Aside from the political committees, Rep. Charles B. Rangel, New York Democrat, appears to be the biggest beneficiary of Stanford cash among those who have yet to return donations. The Rangel Victory Fund received $25,000 from Mr. Stanford, his associates and businesses, money that Mr. Janvey says is directly tied to the Ponzi scheme.
Other beneficiaries include the New Jersey Democratic State Committee and Rep. Pete Sessions, Texas Republican, with $10,000 each. Rep. Gregory Meeks, New York Democrat, received $6,600.
Phone and email messages left with the members of Congress were not returned, nor was a message left with the New Jersey Democratic State Committee.
Among dozens of politicians who have returned the contributions are Sen. Richard C. Shelby, Alabama Republican, who sent back $14,000; former Sen. Christopher J. Dodd, Connecticut Democrat, who returned $27,500 from his presidential and Senate campaigns; and Sen. Harry Reid, Nevada Democrat, who returned $8,000.
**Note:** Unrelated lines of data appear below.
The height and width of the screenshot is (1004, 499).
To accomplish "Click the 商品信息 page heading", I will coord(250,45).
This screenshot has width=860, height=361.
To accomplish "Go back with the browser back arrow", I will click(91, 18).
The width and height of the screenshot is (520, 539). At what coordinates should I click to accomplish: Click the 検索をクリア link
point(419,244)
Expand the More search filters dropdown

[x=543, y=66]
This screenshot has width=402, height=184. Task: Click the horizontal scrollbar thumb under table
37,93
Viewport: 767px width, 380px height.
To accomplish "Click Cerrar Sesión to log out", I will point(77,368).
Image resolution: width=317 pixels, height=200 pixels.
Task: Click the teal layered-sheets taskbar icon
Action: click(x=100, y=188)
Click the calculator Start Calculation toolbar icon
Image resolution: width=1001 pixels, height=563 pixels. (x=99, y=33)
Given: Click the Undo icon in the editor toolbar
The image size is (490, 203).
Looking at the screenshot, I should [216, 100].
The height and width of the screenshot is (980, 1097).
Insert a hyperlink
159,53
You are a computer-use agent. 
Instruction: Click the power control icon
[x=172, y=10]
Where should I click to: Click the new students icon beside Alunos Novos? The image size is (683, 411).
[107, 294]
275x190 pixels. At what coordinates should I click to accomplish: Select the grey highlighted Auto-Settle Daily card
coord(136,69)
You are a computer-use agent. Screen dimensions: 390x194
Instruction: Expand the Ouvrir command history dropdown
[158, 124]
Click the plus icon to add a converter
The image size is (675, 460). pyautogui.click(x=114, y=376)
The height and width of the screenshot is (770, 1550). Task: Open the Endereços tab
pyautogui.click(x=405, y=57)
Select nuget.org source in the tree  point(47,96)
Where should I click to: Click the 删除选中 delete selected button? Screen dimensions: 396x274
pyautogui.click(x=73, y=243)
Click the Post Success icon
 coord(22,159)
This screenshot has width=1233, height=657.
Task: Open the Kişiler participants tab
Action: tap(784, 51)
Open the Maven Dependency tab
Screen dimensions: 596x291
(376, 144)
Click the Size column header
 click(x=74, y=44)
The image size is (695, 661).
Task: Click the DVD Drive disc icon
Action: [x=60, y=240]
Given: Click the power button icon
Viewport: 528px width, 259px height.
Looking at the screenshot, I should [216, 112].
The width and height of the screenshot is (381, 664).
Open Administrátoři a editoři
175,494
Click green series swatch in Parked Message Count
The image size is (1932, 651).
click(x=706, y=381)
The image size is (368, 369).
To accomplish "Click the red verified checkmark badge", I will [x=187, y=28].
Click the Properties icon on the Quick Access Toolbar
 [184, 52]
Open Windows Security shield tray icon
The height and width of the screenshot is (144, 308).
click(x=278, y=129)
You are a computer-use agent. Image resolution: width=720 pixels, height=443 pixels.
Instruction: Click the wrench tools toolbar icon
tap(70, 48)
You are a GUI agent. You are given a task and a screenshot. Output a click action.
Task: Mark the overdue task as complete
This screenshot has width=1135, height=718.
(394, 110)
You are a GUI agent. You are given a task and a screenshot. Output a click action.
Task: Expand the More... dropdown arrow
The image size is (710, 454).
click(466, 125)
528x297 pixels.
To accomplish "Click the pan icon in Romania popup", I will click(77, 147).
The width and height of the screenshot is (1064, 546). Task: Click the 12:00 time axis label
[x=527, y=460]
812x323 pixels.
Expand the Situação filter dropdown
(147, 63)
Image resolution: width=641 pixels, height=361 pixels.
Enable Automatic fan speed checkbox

In court documents, attorneys for the major-party committees put forth several arguments for why they should be allowed to keep the contributions, including arguing that the lawsuits seeking the return of the money weren't filed on time.
U.S. District Judge David Godbey disagreed, noting in a 61-page ruling that the committees "fail to create a fact issue concerning the Ponzi scheme's existence or the contributions' source and make no attempt to show that the contributions were made in exchange for consideration of reasonably equivalent value."
The judge ordered the Democratic Senatorial Campaign Committee to return $1,037,347; the NRCC, $260,291; the Democratic Congressional Campaign Committee, $218,273; the National Republican Senatorial Committee, $90,960; and the Republican National Committee, $140,241.
Kevin Sadler, attorney for Mr. Janvey, said in an email that the ruling represented an important victory for the receivership and thousands of victims of the Ponzi scheme.
"As important as this decision is, there remain hundreds of other defendants, individuals, companies and organizations, which, like these political committees, received hundreds of millions of dollars of investor funds diverted by Allen Stanford and his fraud scheme," Mr. Sadler said.
"Such funds rightfully belong only to the receiver, whose duty it is to recover these funds and use them to compensate the victims of the Stanford fraud."
Mr. Stanford's trial recently was postponed from September to January. He has pleaded not guilty to charges of bilking investors of about $7 billion.